__WHAT IS NEEDED__.
Report the count of lines containing the word "computer" in these records, with no other text.

*** Opening INPUT FOR THIS TASK ***

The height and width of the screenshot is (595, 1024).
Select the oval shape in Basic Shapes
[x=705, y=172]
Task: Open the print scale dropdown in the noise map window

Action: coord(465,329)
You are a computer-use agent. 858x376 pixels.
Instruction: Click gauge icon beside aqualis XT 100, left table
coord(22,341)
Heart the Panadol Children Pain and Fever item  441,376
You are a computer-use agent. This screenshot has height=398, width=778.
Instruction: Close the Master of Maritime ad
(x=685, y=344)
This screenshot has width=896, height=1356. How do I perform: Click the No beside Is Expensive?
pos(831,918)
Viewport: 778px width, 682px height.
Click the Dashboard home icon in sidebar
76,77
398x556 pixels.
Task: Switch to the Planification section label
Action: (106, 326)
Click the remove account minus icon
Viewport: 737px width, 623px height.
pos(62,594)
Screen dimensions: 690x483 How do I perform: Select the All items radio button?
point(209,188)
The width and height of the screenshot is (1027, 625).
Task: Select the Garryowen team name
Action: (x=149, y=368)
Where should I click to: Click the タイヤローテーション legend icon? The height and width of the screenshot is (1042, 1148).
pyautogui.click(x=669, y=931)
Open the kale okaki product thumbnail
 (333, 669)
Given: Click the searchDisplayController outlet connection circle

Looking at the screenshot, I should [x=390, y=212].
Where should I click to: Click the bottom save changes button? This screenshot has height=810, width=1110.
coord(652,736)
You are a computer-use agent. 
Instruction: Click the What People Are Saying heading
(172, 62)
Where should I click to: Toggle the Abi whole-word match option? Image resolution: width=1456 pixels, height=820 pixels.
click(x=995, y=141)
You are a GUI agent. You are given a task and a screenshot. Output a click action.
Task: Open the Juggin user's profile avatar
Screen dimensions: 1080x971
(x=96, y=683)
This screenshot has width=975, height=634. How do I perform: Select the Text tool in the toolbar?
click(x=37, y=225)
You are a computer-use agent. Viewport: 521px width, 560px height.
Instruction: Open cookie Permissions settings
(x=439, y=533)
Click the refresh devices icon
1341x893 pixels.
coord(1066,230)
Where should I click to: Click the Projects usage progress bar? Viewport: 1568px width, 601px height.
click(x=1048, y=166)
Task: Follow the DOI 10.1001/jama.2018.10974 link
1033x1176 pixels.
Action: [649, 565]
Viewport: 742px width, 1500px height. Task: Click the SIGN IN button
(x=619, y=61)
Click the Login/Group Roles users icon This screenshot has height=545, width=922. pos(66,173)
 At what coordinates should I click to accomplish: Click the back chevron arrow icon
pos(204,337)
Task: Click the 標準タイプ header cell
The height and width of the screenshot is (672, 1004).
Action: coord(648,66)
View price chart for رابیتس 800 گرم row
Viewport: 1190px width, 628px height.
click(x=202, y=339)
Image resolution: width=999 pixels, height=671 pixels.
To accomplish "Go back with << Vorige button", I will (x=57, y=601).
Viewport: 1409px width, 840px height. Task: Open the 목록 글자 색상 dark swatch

*** Closing INPUT FOR THIS TASK ***

__EXERCISE RESPONSE__.
4